**WHAT YOU HAVE TO DO**
Pull the passage from the forum thread below about identifying the old tractor, starting with "your probely right" and going on through "an Farmall F12.". Copy it word for word.

**EXTRACTED TEXT**
......

# do you know this tractor



## jbetts13 (Dec 28, 2003)

guess


----------



## Live Oak (Dec 22, 2003)

A little touch up paint and some elbow grease and she will be ready to run! ig:


----------



## jbetts13 (Dec 28, 2003)

ya needs work but it's not mine thank god lol looks like it needs a lot of work


----------



## jodyand (Sep 16, 2003)

An old Farmall:question: 
Jody


----------



## jbetts13 (Dec 28, 2003)

your probely right l think it is a farmall too but don't know the model just wait for parts man to come on he will know


----------



## jodyand (Sep 16, 2003)

Could it be an Farmall F12.
Jody


----------



## Live Oak (Dec 22, 2003)

Looks like a pretty good guess to me Jody!


----------



## jodyand (Sep 16, 2003)

Closest thing i could find parts man what is it.
Jody


----------



## jbetts13 (Dec 28, 2003)

......

**DATASET ENTRIES**
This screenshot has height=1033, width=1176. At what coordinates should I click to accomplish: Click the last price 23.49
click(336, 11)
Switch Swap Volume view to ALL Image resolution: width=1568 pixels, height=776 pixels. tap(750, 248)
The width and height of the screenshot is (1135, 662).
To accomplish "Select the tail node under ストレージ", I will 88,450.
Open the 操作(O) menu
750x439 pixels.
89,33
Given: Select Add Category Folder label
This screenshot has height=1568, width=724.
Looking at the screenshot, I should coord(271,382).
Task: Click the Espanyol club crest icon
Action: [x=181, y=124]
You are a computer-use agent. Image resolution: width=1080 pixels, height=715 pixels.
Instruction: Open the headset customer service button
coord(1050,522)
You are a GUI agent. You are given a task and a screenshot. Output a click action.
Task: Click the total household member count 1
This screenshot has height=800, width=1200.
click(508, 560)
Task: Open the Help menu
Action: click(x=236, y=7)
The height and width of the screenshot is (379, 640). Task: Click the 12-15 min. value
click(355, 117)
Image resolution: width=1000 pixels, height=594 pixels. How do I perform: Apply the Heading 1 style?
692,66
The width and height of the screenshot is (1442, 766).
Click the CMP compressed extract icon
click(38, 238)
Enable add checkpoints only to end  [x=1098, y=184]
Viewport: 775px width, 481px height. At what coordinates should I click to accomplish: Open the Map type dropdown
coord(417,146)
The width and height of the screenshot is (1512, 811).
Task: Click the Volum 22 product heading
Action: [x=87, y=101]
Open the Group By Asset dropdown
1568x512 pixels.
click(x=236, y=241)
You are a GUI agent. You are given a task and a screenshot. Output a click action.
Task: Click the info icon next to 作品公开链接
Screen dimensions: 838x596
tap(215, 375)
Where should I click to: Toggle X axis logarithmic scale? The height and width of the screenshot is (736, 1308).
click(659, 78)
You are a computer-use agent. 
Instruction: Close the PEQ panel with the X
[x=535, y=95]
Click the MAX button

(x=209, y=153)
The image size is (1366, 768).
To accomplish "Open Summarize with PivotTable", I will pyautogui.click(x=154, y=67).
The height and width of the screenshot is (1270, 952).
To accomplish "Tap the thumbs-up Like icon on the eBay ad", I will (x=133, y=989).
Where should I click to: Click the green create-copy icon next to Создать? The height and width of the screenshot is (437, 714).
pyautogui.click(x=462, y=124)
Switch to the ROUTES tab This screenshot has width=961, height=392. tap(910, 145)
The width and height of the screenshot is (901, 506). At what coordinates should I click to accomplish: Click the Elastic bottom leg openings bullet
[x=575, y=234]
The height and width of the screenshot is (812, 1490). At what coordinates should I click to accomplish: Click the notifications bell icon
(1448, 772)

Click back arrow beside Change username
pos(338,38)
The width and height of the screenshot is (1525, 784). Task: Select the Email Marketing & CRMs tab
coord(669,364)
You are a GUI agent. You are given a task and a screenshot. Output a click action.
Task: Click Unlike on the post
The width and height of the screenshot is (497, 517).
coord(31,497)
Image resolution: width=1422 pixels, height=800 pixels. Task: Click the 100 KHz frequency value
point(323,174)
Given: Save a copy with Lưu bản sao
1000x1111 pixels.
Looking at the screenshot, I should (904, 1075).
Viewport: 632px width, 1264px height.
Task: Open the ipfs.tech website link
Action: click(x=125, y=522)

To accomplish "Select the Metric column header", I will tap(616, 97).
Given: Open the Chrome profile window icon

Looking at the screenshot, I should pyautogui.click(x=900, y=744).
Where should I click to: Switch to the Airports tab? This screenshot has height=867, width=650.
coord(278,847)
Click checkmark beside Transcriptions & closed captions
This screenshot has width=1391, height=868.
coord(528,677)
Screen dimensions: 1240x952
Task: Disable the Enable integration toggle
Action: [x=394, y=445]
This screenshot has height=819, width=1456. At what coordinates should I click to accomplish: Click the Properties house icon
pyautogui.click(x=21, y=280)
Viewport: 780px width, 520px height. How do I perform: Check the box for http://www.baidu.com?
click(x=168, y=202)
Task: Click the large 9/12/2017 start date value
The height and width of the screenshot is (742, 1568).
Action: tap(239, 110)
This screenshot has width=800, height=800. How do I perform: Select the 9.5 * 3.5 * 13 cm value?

......

**RESULT OF THIS EXERCISE**
your probely right l think it is a farmall too but don't know the model just wait for parts man to come on he will know


----------



## jodyand (Sep 16, 2003)

Could it be an Farmall F12.